With the line containing "Instruction: Click the bottommost" as the start and the line containing "Image resolution: width=739" as the end, transcribe that span of the entries below exactly, including both.

┄┄┄┄┄┄┄┄┄┄

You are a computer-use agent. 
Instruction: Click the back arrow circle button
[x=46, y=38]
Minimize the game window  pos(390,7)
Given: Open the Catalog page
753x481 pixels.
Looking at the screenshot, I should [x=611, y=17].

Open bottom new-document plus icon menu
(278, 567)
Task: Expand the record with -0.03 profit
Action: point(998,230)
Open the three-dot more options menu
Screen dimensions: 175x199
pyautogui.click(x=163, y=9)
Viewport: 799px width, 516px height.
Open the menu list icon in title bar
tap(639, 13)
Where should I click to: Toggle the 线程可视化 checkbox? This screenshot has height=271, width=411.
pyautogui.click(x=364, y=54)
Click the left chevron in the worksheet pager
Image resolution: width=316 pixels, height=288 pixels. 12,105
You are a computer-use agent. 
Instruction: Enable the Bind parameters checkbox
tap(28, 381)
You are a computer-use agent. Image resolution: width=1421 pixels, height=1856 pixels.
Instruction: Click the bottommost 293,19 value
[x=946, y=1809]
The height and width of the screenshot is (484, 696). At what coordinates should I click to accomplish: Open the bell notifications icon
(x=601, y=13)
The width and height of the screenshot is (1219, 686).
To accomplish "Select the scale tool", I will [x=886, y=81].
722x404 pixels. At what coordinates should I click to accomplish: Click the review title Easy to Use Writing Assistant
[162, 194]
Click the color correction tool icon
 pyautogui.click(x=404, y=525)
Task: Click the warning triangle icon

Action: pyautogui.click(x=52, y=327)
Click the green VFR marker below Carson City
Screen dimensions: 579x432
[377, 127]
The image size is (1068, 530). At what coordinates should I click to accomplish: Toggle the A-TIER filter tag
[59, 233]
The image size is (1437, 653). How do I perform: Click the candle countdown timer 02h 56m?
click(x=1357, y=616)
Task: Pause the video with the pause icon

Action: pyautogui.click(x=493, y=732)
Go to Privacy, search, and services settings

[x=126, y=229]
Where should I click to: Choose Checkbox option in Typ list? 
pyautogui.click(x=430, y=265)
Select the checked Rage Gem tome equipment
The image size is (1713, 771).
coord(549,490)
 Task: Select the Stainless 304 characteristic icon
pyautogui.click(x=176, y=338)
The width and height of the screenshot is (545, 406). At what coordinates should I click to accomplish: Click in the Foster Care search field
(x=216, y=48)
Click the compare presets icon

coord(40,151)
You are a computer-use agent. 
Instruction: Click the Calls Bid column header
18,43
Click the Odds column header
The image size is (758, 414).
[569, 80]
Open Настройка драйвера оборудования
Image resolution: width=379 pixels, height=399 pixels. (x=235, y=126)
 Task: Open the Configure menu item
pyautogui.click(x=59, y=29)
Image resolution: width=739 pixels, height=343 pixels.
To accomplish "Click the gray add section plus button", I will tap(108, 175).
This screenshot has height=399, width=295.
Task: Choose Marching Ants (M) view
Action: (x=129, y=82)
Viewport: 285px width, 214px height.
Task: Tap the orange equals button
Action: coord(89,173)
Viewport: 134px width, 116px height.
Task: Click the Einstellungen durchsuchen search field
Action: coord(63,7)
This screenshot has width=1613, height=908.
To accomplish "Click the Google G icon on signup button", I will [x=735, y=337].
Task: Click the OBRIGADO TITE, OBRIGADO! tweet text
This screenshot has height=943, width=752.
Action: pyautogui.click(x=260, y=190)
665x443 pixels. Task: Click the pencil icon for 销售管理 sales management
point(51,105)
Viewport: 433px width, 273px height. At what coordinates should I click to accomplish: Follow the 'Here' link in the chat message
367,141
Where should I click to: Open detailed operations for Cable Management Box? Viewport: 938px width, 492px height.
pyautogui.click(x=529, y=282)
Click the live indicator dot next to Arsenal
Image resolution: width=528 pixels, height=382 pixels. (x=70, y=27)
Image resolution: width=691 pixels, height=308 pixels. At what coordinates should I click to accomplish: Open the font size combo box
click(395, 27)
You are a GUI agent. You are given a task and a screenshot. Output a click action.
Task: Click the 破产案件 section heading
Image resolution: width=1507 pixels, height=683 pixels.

┄┄┄┄┄┄┄┄┄┄

RESPONSE AREA
Instruction: Click the bottommost 293,19 value
[x=946, y=1809]
The height and width of the screenshot is (484, 696). At what coordinates should I click to accomplish: Open the bell notifications icon
(x=601, y=13)
The width and height of the screenshot is (1219, 686).
To accomplish "Select the scale tool", I will [x=886, y=81].
722x404 pixels. At what coordinates should I click to accomplish: Click the review title Easy to Use Writing Assistant
[162, 194]
Click the color correction tool icon
 pyautogui.click(x=404, y=525)
Task: Click the warning triangle icon

Action: pyautogui.click(x=52, y=327)
Click the green VFR marker below Carson City
Screen dimensions: 579x432
[377, 127]
The image size is (1068, 530). At what coordinates should I click to accomplish: Toggle the A-TIER filter tag
[59, 233]
The image size is (1437, 653). How do I perform: Click the candle countdown timer 02h 56m?
click(x=1357, y=616)
Task: Pause the video with the pause icon

Action: pyautogui.click(x=493, y=732)
Go to Privacy, search, and services settings

[x=126, y=229]
Where should I click to: Choose Checkbox option in Typ list? 
pyautogui.click(x=430, y=265)
Select the checked Rage Gem tome equipment
The image size is (1713, 771).
coord(549,490)
 Task: Select the Stainless 304 characteristic icon
pyautogui.click(x=176, y=338)
The width and height of the screenshot is (545, 406). At what coordinates should I click to accomplish: Click in the Foster Care search field
(x=216, y=48)
Click the compare presets icon

coord(40,151)
You are a computer-use agent. 
Instruction: Click the Calls Bid column header
18,43
Click the Odds column header
The image size is (758, 414).
[569, 80]
Open Настройка драйвера оборудования
Image resolution: width=379 pixels, height=399 pixels. (x=235, y=126)
 Task: Open the Configure menu item
pyautogui.click(x=59, y=29)
Image resolution: width=739 pixels, height=343 pixels.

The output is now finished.